Do we remember only the stories we can live with?
The ones that make us look good in the rearview mirror? In "The
Night of the Gun," David Carr redefines memoir with the revelatory
story of his years as an addict and chronicles his journey from
crack-house regular to regular columnist for "The New York Times."
Built on sixty videotaped interviews, legal and medical records,
and three years of reporting, "The Night of the Gun" is a ferocious
tale that uses the tools of journalism to fact-check the past.
Carr's investigation of his own history reveals that his odyssey
through addiction, recovery, cancer, and life as a single parent
was far more harrowing -- and, in the end, more miraculous -- than
he allowed himself to remember. Over the course of the book, he
digs his way through a past that continues to evolve as he reports
it.
That long-ago night he was so out of his mind that his best
friend had to pull a gun on him to make him go away? A visit to the
friend twenty years later reveals that Carr was pointing the
gun.
His lucrative side business as a cocaine dealer? Not all that
lucrative, as it turned out, and filled with peril.
His belief that after his twins were born, he quickly sobered up
to become a parent? Nice story, if he could prove it.

Extracted information -
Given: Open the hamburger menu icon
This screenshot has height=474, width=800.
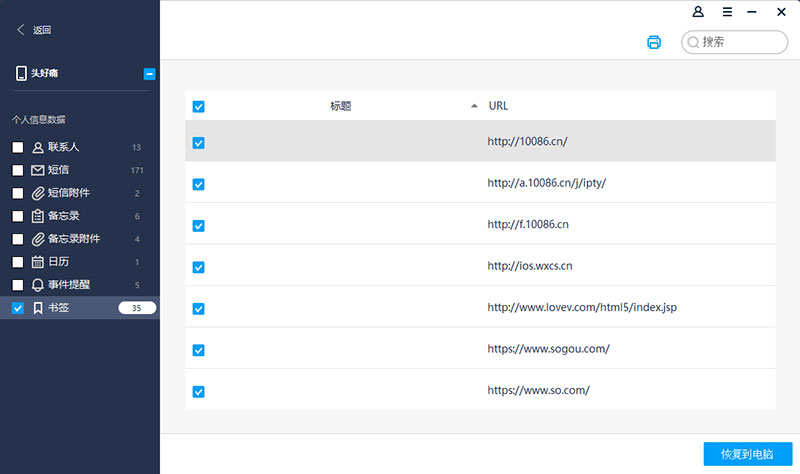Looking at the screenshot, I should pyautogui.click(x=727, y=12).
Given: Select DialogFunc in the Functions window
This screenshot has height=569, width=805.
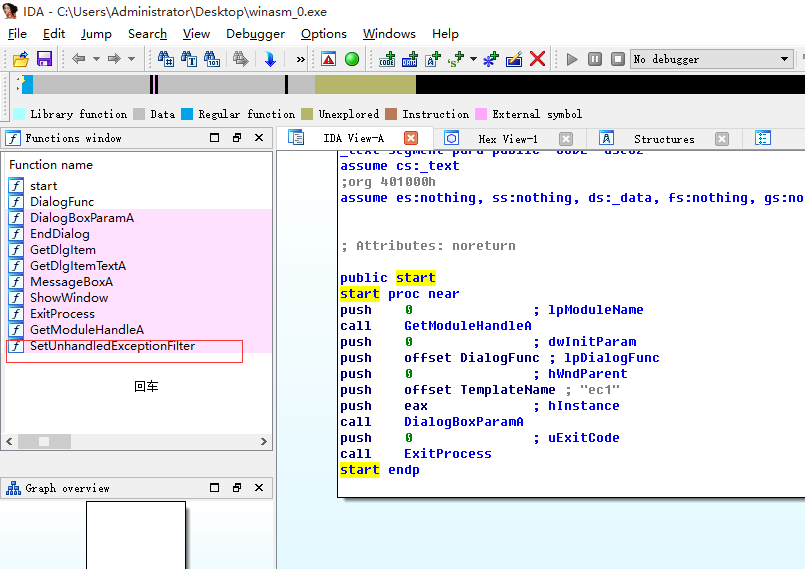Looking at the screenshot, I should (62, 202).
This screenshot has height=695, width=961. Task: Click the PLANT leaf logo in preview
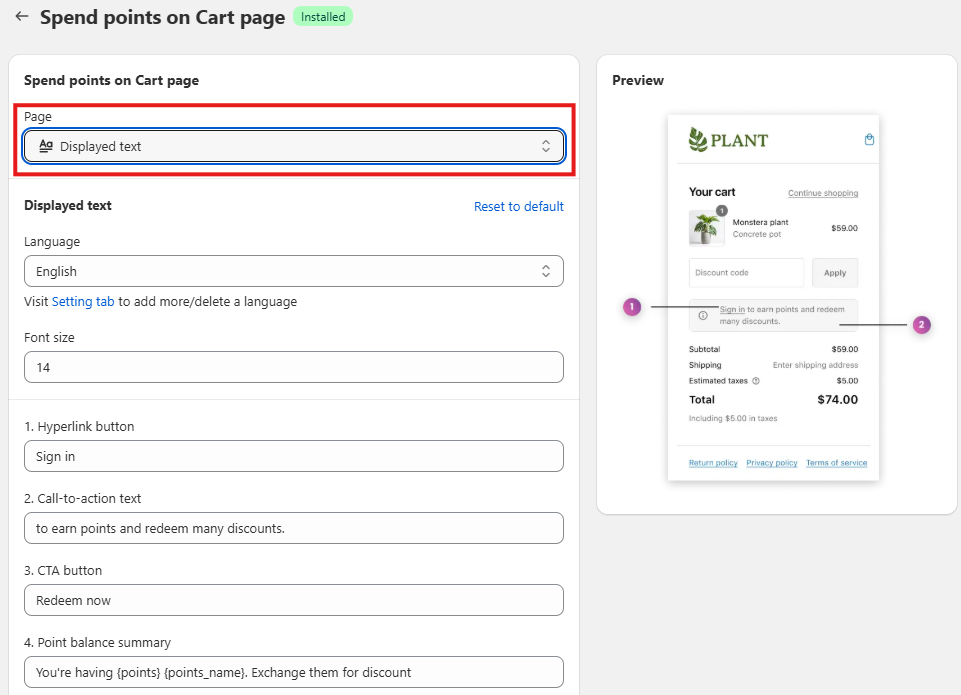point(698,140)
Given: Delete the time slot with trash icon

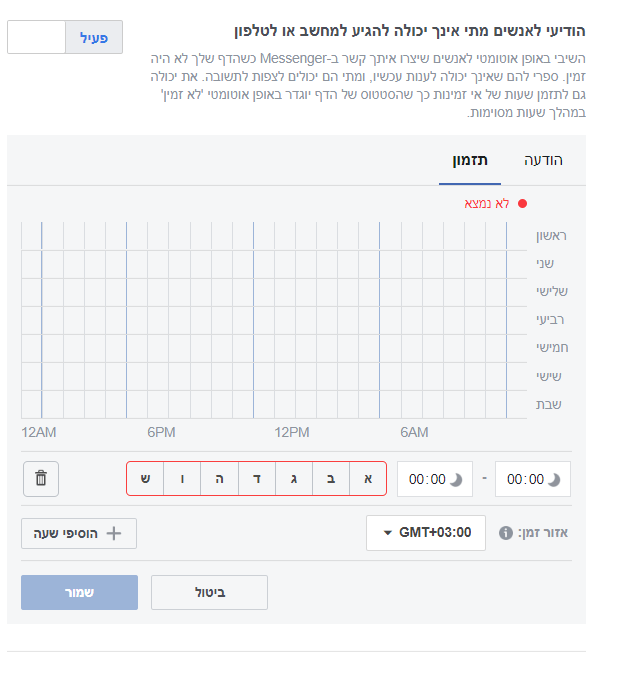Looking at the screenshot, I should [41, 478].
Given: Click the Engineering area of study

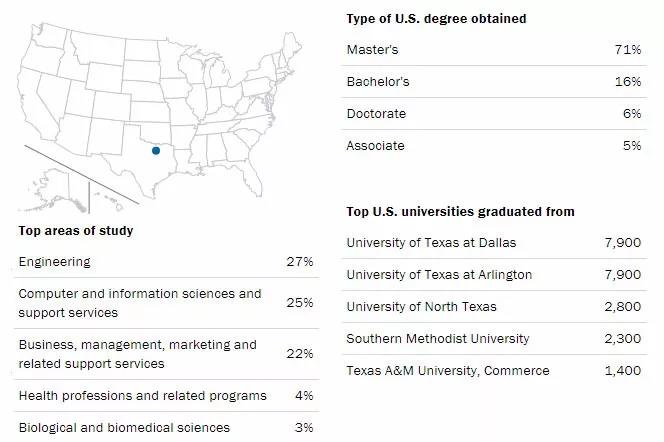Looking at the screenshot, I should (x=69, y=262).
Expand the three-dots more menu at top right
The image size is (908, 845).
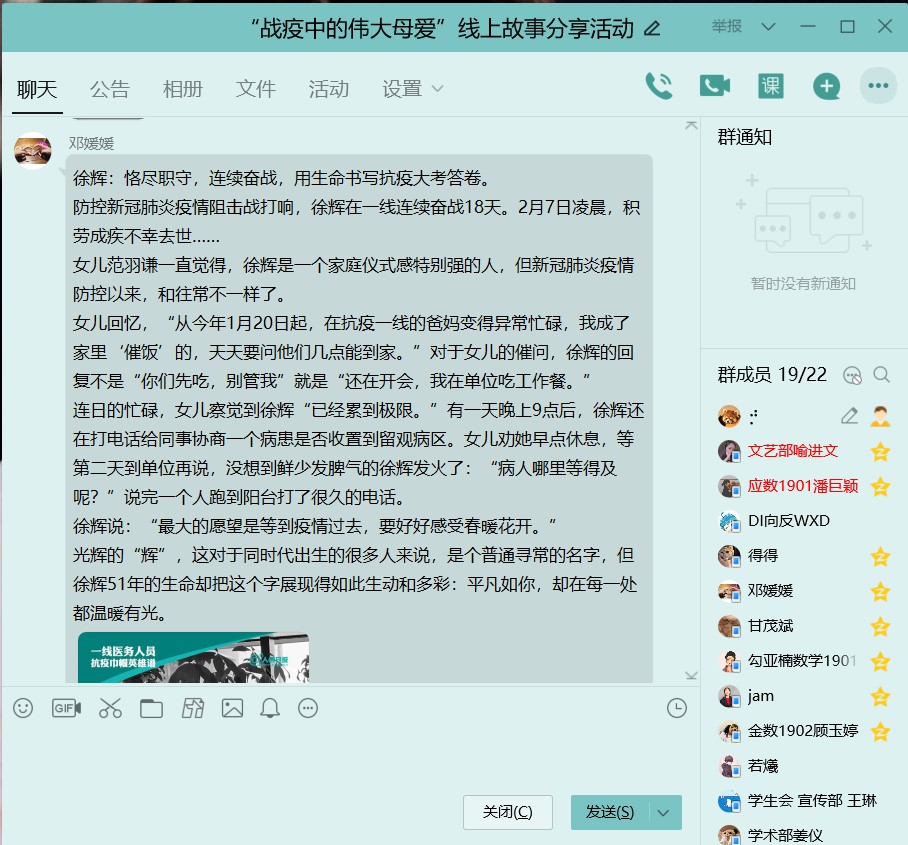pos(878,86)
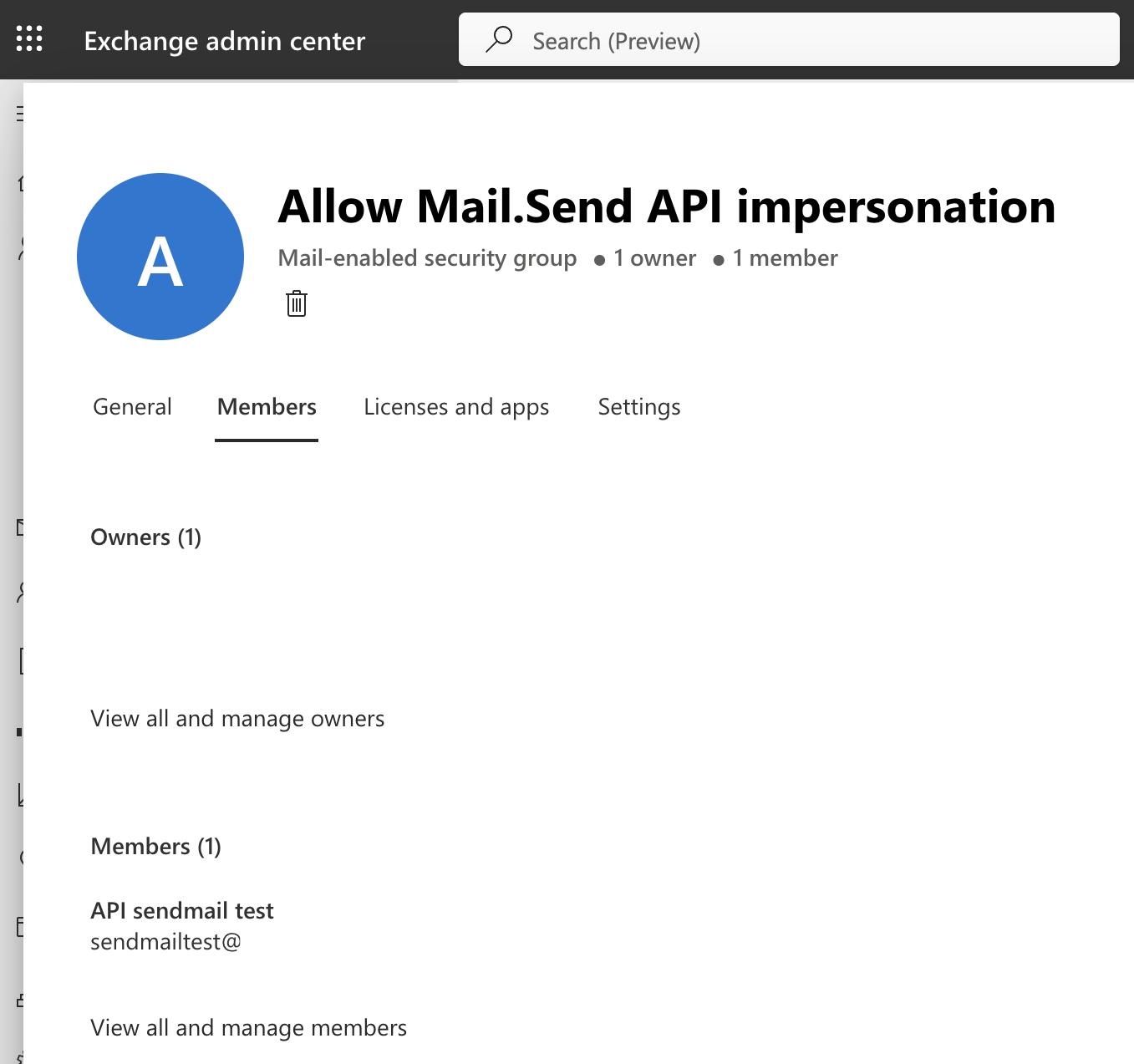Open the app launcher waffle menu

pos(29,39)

Problem requirements -
Reproduce the passage from the book description above, starting with "His lucrative side" and going on through "could prove it.".

Output of the task -
His lucrative side business as a cocaine dealer? Not all that
lucrative, as it turned out, and filled with peril.
His belief that after his twins were born, he quickly sobered up
to become a parent? Nice story, if he could prove it.